Nell’intervista a Matteo Pais, direttore artistico dell’Accademia del Maggio Musicale Fiorentino, una riflessione sui temi che accomunano arte lirica e mondo della pianificazione patrimoniale. Con inoltre tutte le anticipazioni sul concerto di apertura dell’EFPA Italia Meeting 2025
Matteo Pais, direttore artistico dell’Accademia del Maggio Musicale Fiorentino
“Un cantante non è solo voce”. Proprio come un consulente non è solo portafoglio. FocusRisparmio ha incontrato Matteo Pais, direttore artistico dell’Accademia del Maggio Musicale Fiorentino, sede dell’Efpa Italia Meeting 2025, per riflettere su come due ambiti apparentemente molto distanti come la produzione artistica e la consulenza finanziaria affrontino le medesime sfide. Ricerca dell’eccellenza, sviluppo dei talenti e delle competenze, organicità rispetto a un tempo storico che si muove veloce e per cui è necessario trovare il giusto ritmo. Tutti concetti che ricorrono nella scelta effettuata da Efpa Italia per caratterizzare la kermesse 2025 dal titolo ‘Market timing vs time in the market – Il tempo giusto, il ritmo per le nuove generazioni’, che verrà aperto proprio da un concerto in cui a esibirsi saranno i giovani artisti dell’istituzione cittadina.

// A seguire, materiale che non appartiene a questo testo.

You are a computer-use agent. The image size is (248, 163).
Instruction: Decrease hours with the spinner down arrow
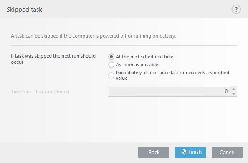[x=233, y=94]
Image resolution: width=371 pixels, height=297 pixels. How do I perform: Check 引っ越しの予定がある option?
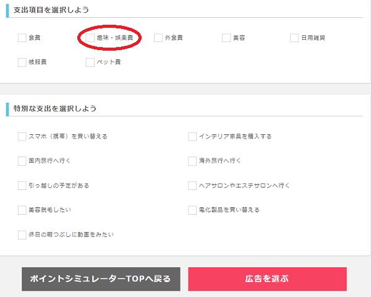pyautogui.click(x=22, y=185)
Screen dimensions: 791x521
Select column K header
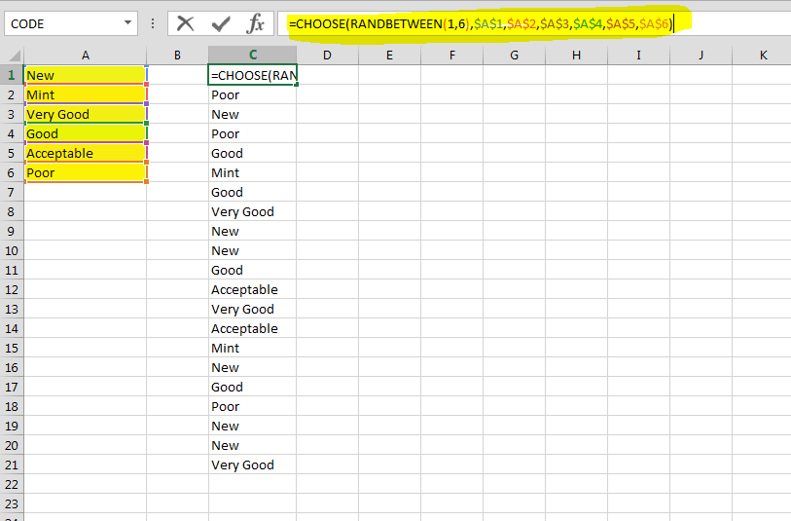pos(762,56)
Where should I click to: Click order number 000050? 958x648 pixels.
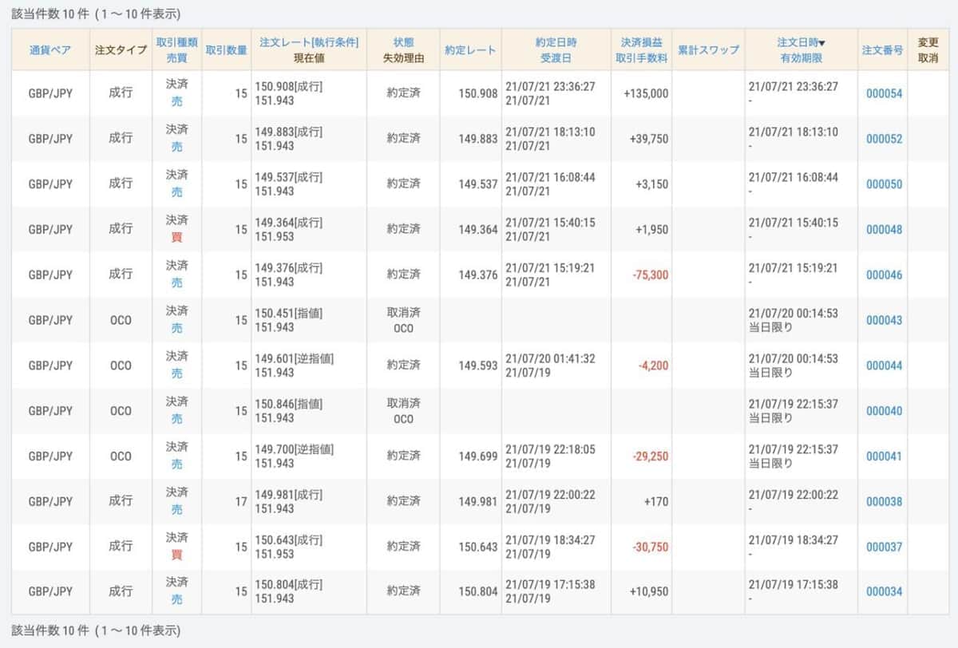884,184
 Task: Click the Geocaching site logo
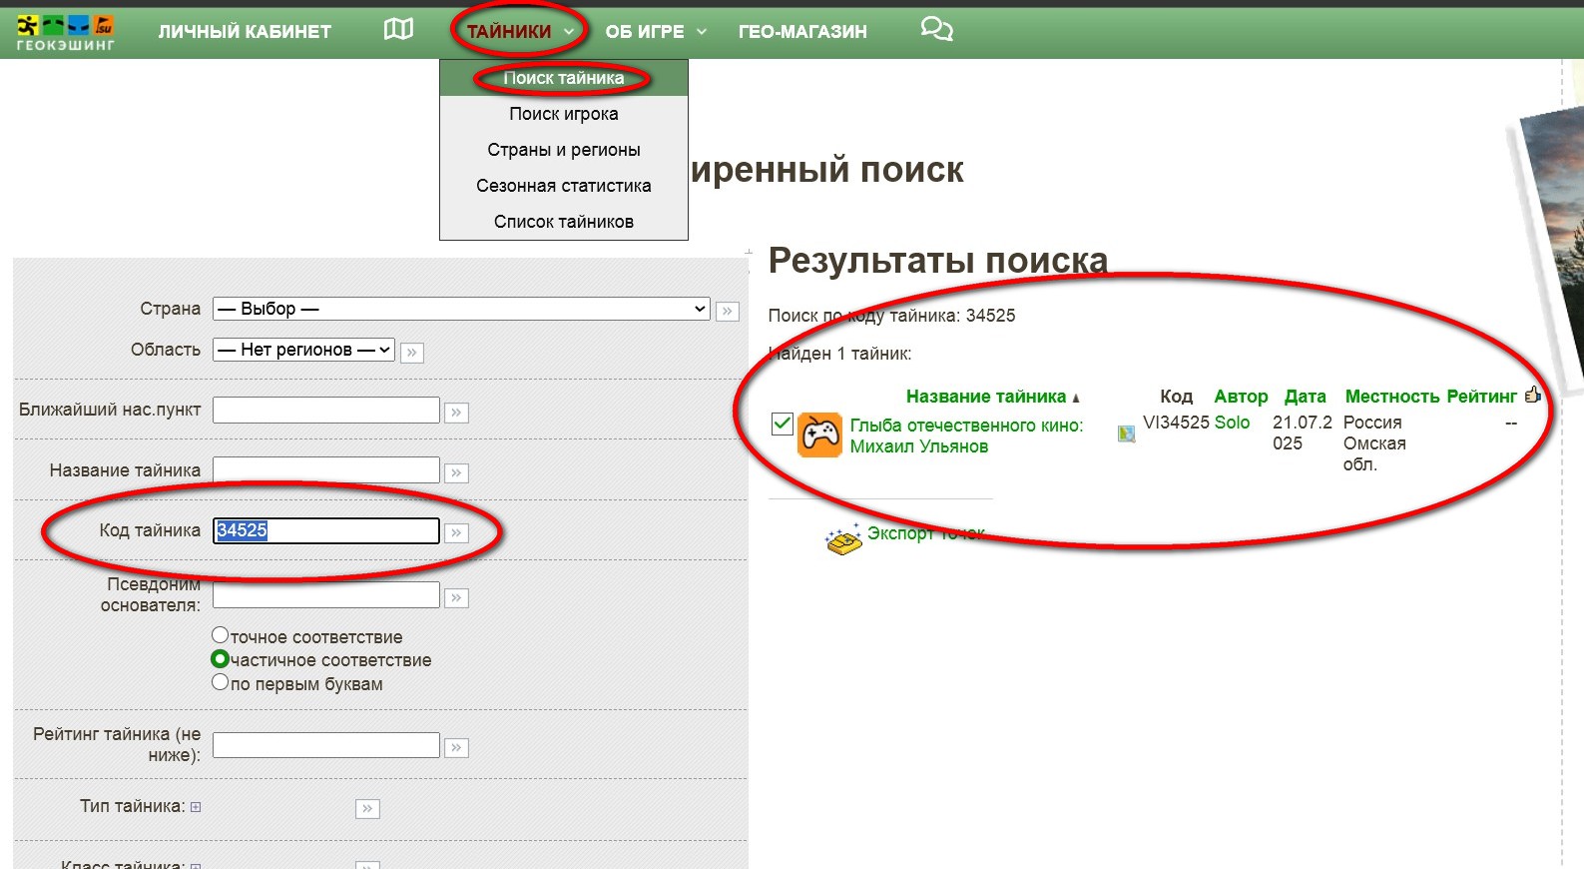click(65, 32)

“Se il tempo è sbagliato, non è possibile raggiungere risultati”, afferma Pais. “Un musicista o un cantante che attacca fuori tempo ne è un esempio. Ma questo vale anche nella vita: una scelta compiuta nel momento sbagliato può condizionarci, così come se non ci si concede il giusto tempo per lavorare su sé stessi”. Da tale consapevolezza nasce la formazione offerta dall’Accademia del Maggio Musicale Fiorentino, un ente che lavora sul tempo non solo musicale ma anche personale e professionale dei suoi allievi. “I nostri giovani artisti hanno un’età compresa tra i 20 e i 29 anni. È un’età delicata: se fanno un passo falso oggi, rischiano di bruciarsi. Ma se investono correttamente il proprio tempo, gettano le basi per una carriera solida”. L’obiettivo è costruire le fondamenta di una professionalità completa, in un ambiente protetto ma già esigente, che riproduce i ritmi e le pressioni del contesto lavorativo. “Ora sono nella serra. Fuori c’è la giungla”, osserva Pais con un’immagine efficace. “Questa è la fase in cui devono accumulare competenze e resistenza, come la formica che mette da parte provviste per l’inverno”.
Una formazione olistica: l’arte metafora della consulenza
Il concetto di “artista completo” è centrale nel lavoro dell’Accademia. “Il cantante non è più solo voce. Negli anni ’60 bastava la vocalità ma oggi serve molto di più: presenza scenica, intelligenza drammaturgica, capacità di interagire con la regia. Il regista è diventato quasi più importante del direttore d’orchestra. E ogni dettaglio può influenzare una carriera”. Un parallelo potente con il ruolo del consulente finanziario. “Nel nostro lavoro, come in quello dell’advisor, serve un bagaglio di competenze sempre più ampio. I nostri ragazzi devono imparare a investire su se stessi e sulla loro voce ma anche sul corpo, sul gesto, sulla presenza”. E così come il professionista degli investimenti ha bisogno di un bagaglio sempre più ampio per accompagnare il cliente nel tempo, il Centro accompagna i suoi artisti verso una professione selettiva ma accessibile a chi sa impegnarsi.
Il programma musicale scelto per il concerto inaugurale dell’Efpa Italia Meeting 2025 non nasce da un tema precostituito, ma dalla ricerca di coerenza interna. “Abbiamo lavorato su un filo conduttore che unisse le potenzialità dei nostri giovani con un messaggio adatto all’occasione. Ci saranno arie tratte dal grande repertorio operistico. Mi sono soffermato in particolare sulla figura del servitore, da Leporello a Sancho Panza, che incarnano l’aspirazione a diventare come il proprio punto di riferimento. È il giovane apprendista che guarda con ambizione a chi ce l’ha fatta. E cerca di seguirne l’esempio, con fatica e determinazione”. Un chiaro invito anche per i partecipanti al Meeting: guardare ai maestri, ma con il proprio passo, con il proprio tempo. L’esibizione si chiuderà con un omaggio alla città che ospita l’evento: una canzone dedicata a Firenze, “bellissima, molto intensa, nello stile della grande tradizione della canzone italiana d’autore”.